(AIM OF THE EXERCISE): Search the data for the word "axis" and copy out every line that has it.

Saved entries

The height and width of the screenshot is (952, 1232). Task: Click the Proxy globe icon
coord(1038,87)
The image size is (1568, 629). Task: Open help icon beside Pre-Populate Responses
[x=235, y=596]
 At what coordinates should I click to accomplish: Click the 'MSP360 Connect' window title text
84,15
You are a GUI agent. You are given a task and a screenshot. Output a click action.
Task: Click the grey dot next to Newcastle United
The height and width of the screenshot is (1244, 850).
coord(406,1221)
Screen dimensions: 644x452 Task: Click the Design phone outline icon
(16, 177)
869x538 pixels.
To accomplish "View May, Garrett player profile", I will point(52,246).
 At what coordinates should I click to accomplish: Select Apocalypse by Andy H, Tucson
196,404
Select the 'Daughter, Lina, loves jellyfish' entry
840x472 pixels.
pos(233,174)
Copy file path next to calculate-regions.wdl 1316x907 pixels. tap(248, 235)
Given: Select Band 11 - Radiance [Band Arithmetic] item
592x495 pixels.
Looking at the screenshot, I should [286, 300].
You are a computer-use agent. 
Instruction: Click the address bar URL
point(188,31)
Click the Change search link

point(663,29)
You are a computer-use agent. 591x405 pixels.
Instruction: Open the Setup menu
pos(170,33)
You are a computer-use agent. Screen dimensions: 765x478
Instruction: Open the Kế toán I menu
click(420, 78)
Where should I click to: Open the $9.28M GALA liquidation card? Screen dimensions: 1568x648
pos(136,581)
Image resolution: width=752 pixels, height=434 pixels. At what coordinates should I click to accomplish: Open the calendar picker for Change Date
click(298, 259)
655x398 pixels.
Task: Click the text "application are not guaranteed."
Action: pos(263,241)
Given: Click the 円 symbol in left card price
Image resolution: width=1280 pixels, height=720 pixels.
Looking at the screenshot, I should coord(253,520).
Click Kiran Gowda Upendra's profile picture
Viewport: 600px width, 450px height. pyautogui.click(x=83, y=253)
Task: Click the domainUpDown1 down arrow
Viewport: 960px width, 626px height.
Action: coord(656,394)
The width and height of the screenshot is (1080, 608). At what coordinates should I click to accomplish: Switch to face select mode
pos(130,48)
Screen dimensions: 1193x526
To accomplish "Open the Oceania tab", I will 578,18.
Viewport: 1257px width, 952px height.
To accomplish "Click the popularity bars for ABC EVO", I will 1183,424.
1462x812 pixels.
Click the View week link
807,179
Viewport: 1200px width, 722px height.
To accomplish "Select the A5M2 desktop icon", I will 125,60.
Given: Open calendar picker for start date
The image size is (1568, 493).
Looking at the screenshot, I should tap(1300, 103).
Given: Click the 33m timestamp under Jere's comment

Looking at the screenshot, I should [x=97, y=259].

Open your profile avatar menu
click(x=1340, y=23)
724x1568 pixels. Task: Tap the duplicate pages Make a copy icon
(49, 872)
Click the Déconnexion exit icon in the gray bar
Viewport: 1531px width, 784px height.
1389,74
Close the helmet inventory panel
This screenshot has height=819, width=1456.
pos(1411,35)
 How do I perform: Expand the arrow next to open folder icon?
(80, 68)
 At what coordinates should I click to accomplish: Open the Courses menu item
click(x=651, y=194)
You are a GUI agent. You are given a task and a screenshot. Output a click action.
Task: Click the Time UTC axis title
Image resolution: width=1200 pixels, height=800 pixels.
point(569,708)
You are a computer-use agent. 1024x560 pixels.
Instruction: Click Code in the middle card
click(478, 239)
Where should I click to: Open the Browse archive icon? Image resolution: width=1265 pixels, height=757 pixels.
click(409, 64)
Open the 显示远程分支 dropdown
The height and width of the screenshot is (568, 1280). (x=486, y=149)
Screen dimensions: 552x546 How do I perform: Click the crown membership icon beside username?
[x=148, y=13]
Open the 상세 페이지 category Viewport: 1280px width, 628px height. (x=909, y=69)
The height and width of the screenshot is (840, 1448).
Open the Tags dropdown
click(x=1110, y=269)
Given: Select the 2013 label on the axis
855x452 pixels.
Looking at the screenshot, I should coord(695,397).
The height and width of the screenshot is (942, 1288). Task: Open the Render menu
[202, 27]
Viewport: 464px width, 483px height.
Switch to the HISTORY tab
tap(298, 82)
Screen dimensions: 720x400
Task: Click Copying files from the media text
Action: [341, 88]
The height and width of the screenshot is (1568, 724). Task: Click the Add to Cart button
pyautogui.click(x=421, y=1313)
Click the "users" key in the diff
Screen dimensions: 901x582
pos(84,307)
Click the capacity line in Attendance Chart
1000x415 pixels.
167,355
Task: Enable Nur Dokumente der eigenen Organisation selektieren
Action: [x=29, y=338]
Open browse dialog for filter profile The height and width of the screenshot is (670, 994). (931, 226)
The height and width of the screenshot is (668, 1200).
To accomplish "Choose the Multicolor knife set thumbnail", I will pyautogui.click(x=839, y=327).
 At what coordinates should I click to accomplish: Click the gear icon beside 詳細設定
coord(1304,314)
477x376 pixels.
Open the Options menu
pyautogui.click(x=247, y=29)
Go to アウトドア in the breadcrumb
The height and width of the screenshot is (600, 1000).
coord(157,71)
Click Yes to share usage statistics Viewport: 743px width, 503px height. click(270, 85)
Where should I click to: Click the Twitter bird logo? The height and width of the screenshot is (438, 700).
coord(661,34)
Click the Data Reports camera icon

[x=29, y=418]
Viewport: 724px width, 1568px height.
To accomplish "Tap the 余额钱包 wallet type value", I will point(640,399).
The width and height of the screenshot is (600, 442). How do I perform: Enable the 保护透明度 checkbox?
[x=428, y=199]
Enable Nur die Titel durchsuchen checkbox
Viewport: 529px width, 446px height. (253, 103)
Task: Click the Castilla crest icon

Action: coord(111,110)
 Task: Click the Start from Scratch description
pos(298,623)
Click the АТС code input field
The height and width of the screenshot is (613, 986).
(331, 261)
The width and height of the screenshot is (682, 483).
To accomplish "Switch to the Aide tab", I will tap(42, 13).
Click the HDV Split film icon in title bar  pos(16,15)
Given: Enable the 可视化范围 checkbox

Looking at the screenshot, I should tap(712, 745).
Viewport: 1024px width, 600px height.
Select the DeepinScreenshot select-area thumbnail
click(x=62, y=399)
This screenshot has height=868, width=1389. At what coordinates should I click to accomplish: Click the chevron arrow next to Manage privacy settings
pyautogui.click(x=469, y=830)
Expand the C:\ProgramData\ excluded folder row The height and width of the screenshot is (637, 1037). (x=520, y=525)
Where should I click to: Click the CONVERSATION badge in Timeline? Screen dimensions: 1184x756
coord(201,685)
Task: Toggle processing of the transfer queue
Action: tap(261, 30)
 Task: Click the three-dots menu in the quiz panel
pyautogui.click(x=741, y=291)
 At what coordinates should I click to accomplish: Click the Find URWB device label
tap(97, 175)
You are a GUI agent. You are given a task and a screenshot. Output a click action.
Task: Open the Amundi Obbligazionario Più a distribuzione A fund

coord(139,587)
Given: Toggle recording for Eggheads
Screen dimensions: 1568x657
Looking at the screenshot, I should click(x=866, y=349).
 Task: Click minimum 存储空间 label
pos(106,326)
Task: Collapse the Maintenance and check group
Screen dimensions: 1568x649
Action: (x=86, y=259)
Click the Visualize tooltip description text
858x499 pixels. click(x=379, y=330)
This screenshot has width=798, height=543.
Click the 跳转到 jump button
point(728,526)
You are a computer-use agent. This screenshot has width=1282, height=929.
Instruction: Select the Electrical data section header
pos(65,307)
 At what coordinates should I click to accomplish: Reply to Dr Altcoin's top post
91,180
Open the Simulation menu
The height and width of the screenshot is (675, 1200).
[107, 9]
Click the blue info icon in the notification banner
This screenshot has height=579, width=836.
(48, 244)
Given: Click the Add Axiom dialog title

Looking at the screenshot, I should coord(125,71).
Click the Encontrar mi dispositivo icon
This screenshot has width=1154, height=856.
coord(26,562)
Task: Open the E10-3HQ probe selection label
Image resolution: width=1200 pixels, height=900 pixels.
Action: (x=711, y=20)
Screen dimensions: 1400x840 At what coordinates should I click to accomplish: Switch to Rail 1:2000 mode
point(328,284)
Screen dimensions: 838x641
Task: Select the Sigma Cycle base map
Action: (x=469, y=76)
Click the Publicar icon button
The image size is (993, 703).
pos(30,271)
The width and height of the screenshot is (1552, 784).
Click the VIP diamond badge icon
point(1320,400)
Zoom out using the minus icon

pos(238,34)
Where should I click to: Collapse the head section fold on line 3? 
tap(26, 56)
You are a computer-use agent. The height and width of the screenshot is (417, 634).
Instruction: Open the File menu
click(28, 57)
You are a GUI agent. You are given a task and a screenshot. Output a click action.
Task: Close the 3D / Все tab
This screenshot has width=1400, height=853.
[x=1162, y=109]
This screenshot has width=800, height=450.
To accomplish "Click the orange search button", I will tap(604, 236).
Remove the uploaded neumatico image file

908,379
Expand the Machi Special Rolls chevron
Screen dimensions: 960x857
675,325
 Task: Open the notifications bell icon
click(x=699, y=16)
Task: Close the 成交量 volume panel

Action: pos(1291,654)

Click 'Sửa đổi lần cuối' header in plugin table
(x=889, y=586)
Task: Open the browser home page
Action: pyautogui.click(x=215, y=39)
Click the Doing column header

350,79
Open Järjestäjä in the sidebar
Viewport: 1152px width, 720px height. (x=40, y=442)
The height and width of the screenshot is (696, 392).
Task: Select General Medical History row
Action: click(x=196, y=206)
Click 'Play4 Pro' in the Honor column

(OUTPUT):
Task: Click the Time UTC axis title
Given: Select the 2013 label on the axis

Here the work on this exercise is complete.